_THE EXERCISE_:
Locate each line of the material below that includes the word "dimensions" and copy those lines in full.
____________
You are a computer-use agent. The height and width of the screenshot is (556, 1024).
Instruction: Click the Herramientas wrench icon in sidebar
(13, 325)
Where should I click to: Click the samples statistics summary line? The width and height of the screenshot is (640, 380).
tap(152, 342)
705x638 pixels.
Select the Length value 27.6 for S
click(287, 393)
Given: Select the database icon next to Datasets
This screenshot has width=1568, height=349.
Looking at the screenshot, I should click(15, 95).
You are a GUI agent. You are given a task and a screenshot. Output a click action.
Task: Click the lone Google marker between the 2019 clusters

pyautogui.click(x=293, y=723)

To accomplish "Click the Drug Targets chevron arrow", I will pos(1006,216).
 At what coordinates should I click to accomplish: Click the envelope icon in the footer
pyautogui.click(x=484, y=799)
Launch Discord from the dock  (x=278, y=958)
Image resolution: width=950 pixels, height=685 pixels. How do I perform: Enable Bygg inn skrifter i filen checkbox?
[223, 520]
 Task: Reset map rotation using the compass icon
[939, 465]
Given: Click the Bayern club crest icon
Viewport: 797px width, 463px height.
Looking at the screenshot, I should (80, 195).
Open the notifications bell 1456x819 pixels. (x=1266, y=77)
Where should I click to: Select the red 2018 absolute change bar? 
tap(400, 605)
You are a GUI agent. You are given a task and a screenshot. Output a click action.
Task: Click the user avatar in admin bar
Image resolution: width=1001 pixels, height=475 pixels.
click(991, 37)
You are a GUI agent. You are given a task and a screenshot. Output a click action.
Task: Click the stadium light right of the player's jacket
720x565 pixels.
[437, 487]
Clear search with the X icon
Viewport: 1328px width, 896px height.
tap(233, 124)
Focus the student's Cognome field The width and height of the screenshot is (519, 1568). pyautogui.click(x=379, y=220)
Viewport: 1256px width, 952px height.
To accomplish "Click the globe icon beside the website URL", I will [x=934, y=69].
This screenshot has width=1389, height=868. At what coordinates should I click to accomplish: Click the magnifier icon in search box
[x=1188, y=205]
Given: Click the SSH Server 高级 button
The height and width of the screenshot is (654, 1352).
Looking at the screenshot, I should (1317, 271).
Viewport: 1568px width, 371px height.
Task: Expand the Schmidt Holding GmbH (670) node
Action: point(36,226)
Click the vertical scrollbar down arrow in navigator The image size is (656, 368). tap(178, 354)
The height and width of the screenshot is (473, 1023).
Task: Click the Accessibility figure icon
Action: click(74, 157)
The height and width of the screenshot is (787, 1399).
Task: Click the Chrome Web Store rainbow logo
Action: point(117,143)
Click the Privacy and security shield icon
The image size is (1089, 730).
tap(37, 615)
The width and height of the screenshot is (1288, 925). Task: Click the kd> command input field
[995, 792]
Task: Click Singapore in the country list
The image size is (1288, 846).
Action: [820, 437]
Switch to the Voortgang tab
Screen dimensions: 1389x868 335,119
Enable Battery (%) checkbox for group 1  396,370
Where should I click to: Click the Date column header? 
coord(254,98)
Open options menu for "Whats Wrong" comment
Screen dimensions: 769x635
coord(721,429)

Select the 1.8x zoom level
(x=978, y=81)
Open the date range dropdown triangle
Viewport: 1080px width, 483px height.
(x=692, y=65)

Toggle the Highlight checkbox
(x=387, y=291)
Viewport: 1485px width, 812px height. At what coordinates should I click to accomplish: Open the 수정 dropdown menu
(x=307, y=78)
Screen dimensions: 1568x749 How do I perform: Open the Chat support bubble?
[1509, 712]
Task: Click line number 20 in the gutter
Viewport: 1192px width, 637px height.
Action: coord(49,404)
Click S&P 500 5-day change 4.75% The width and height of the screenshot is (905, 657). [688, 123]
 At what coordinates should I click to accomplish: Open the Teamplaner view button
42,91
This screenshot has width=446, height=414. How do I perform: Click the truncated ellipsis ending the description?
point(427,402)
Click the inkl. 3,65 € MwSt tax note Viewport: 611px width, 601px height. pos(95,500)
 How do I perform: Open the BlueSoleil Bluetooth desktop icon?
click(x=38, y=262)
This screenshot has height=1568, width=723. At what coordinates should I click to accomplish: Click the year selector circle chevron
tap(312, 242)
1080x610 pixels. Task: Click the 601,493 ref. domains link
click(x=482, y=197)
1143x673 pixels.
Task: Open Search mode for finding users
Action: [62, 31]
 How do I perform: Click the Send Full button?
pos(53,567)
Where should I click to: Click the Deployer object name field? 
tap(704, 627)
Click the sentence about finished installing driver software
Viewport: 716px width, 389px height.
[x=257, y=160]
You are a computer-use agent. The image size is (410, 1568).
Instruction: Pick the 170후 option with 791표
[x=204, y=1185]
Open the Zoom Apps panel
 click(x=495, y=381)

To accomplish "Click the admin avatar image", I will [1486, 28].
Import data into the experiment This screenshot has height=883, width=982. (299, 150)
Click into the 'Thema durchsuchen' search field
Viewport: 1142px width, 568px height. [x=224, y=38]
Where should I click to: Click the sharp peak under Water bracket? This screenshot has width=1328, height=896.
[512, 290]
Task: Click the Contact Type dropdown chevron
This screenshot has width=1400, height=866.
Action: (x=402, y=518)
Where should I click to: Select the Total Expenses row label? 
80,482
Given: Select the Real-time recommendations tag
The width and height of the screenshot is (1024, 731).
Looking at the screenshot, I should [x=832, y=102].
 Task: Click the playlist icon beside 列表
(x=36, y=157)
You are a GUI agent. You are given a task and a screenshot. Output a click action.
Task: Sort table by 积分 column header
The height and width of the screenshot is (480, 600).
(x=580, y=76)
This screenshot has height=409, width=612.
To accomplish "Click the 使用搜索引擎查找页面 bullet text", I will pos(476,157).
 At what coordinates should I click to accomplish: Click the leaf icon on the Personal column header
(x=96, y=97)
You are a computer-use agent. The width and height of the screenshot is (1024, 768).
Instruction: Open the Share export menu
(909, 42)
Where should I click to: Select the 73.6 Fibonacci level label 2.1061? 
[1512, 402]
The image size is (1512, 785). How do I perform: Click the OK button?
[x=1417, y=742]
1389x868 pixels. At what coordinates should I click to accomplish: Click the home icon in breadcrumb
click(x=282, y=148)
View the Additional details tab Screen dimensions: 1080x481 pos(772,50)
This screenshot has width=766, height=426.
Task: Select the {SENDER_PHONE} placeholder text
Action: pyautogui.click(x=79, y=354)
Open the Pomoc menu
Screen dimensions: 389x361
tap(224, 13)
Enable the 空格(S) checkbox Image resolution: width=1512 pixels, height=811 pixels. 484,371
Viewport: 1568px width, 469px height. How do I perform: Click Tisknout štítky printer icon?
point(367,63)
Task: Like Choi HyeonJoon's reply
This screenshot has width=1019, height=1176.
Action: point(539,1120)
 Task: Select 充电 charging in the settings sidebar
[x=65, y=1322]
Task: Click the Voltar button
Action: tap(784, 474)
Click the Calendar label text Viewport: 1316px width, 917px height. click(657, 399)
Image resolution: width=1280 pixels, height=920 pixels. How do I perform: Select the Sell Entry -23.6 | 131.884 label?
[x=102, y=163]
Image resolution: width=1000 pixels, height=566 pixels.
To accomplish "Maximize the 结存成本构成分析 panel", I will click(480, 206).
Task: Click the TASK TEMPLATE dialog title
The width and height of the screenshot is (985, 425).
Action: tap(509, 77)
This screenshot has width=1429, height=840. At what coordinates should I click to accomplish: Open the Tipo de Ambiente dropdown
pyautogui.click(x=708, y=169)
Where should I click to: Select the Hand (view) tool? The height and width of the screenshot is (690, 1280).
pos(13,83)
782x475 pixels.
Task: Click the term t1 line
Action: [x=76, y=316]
____________
_ANSWER FOR THE TASK_:
Screen dimensions: 1389x868 335,119
Screen dimensions: 769x635
Screen dimensions: 1568x749 How do I perform: Open the Chat support bubble?
View the Additional details tab Screen dimensions: 1080x481 pos(772,50)
Screen dimensions: 389x361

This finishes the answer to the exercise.